Thomas Robinson: Why Charlotte Bobcats Shouldn't Pass on Talented Forward
The Charlotte Bobcats need help in nearly every way and manner imaginable after a historically futile 2011-2012 season. Since the NBA draft lottery gods turned their backs on the team and denied them the first overall pick in this year's draft the team needs to do the best they can with the hand they were dealt and select Kansas forward Thomas Robinson second overall.
There have been rumors that the Bobcats are considering trading the second pick in the draft, with a Yahoo! Sports report going so far as to speculate that the Bobcats might trade out of the first round altogether.
Simply put, that would be lunacy. The Bobcats just set an NBA record by finishing the season with a winning percentage of .106. They averaged fewer than 90 points a game, and their leading scorer (guard Gerald Henderson) poured in a whopping 15.1 points per game.
The Bobcats don't need to trade back, nor do they need to stockpile picks that given the track record of team owner Michael Jordan at evaluating talent they'll be more apt to whiff on than not.
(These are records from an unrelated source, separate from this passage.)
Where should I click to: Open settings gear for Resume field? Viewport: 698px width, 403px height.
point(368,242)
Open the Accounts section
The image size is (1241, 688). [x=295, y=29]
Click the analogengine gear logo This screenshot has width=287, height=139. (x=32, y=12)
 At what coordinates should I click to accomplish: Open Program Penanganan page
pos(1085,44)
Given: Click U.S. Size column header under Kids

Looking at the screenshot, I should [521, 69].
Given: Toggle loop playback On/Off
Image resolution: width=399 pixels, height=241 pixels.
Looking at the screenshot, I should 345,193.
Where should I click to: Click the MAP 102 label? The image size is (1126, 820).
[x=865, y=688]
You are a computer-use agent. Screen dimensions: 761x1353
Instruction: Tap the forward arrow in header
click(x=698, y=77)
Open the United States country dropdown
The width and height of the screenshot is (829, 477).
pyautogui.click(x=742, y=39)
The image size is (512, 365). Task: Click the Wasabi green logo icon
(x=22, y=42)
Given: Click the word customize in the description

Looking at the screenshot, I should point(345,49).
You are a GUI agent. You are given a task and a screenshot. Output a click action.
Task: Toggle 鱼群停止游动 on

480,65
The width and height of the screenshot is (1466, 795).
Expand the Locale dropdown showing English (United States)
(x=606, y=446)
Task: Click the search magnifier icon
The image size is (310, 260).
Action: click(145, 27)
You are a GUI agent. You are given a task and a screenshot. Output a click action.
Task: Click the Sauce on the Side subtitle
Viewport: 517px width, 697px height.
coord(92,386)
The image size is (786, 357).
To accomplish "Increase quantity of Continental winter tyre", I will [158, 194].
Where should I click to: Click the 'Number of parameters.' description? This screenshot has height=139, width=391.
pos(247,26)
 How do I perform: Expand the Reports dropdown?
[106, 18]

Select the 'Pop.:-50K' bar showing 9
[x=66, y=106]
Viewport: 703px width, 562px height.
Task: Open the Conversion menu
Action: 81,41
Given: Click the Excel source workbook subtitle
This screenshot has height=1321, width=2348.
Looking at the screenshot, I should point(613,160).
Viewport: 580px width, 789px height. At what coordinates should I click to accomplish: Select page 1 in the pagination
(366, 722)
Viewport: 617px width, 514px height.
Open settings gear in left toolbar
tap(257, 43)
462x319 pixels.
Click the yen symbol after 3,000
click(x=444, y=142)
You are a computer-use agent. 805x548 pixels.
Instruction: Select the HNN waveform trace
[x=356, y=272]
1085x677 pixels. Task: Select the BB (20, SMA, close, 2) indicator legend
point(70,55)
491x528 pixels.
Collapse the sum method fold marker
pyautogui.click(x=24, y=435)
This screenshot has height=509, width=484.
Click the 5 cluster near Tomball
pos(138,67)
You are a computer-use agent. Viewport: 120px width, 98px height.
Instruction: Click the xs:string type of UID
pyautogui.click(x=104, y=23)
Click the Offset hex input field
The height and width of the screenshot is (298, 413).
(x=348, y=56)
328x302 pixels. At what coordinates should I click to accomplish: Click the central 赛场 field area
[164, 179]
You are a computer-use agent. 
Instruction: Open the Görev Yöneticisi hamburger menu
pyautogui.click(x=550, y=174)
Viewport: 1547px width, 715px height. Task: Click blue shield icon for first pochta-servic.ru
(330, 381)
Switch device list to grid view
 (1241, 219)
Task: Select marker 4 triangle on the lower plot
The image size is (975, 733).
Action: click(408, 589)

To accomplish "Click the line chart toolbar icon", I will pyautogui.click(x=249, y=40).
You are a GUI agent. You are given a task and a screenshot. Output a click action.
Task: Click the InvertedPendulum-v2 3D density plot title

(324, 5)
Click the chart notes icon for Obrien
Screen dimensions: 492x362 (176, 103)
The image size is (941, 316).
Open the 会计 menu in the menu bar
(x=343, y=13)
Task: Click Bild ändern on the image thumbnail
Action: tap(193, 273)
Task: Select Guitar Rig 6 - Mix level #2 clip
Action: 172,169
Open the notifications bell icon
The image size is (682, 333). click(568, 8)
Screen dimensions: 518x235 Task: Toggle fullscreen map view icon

For the record, I'm aware that Rich Cho is technically the general manager of the Bobcats, but Cho has about as much shot at having final say in who gets picked by Charlotte as you and I do. The poor guy is probably lucky if Jordan lets him pick which tie he wears to work.
The Charlotte Bobcats need players, and they need players that are capable of producing quickly if they're going to begin the long trek back to respectability.
The 6'10" 237-pound Robinson averaged a double-double for Kansas last season, scoring just under 18 points a game while chipping in almost 12 rebounds and shooting nearly 51 percent from the floor on the year. That scoring and rebounding is desperately needed by the woeful Bobcats, who will host Robinson for a visit in Charlotte on Friday.
Charlotte used a platoon of sorts at power forward last year, with D.J. White and Tyrus Thomas both playing significant minutes, and even if you combine both players' numbers they still come up well short of what Robinson did as a junior with the Jayhawks.
This isn't to say that Robinson is a slam-dunk can't miss superstar in the making, as the youngster needs to work on his outside game and could stand to add some bulk to his frame once he starts banging inside with the likes of Kevin Love of the Minnesota Timberwolves and the Atlanta Hawks' Josh Smith.
Who Should the Charlotte Bobcats Select with the Second Overall Pick in the 2012 NBA Draft?
However, Robinson helped alleviate concerns about his size by measuring out with a 7'3" wingspan and 8'10" standing reach at the recent NBA combine according to ESPN, numbers that compare favorably to Love and Blake Griffin of the Los Angeles Clippers, two of the NBA's premier power forwards.
Also, Robinson is a strong player, solid defender, and physical rebounder with an excellent inside game who is arguably the most NBA-ready player in this year's draft class. The Bobcats could certainly use a player able to contribute early as opposed to a "project" type that may or may not pan out.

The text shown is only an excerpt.